Word for word, restate each entry that appears below.
___ Records for the exercise ___
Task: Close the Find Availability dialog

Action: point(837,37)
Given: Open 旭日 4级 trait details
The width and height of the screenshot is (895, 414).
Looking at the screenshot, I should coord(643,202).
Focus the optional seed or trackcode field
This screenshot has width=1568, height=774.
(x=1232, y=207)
___
» **Solution to the exercise**:
Task: Close the Find Availability dialog

Action: point(837,37)
Given: Open 旭日 4级 trait details
The width and height of the screenshot is (895, 414).
Looking at the screenshot, I should coord(643,202).
Focus the optional seed or trackcode field
This screenshot has width=1568, height=774.
(x=1232, y=207)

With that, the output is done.